Spaces:
Running
on
T4
PDF to Podcast Converter
Overview
This project provides a tool to convert any PDF document into a podcast episode! Using OpenAI's text-to-speech models and Google Gemini, this tool processes the content of a PDF, generates a natural dialogue suitable for an audio podcast, and outputs it as an MP3 file.
Features
- Convert PDF to Podcast: Upload a PDF and convert its content into a podcast dialogue.
- Engaging Dialogue: The generated dialogue is designed to be informative and entertaining.
- Multiple Voice Options: Choose from different voices to narrate the podcast.

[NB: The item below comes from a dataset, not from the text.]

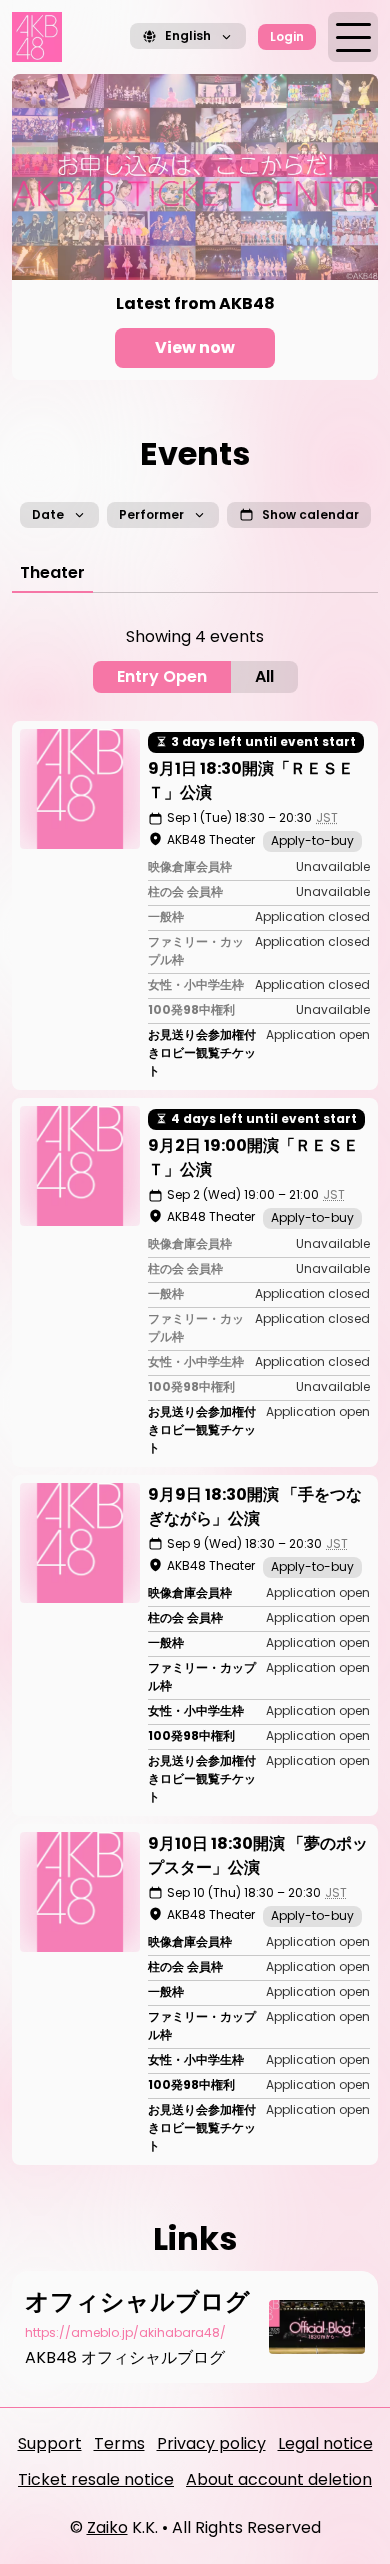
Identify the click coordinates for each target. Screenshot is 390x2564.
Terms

- User-friendly Interface: Simple interface using Gradio for easy interaction.
Installation
To set up the project, follow these steps:
Clone the repository:
git clone https://github.com/knowsuchagency/pdf-to-podcast.git cd pdf-to-podcast
Create a virtual environment and activate it:
python -m venv venv source venv/bin/activate
Install the required packages:
pip install -r requirements.txt
Usage
Set up API Key(s): Ensure you have an Google Gemini API key. You can get yours at https://aistudio.google.com/app/apikey. Use it as the value to
GEMINI_API_KEY
. You'll also need an api key for OpenAI which you can either pass through the interface or set as theOPENAI_API_KEY
environment variable.Gemini flash is used as the LLM and OpenAI is used for text-to-speech.
Run the application:
python main.py
This will launch a Gradio interface in your web browser.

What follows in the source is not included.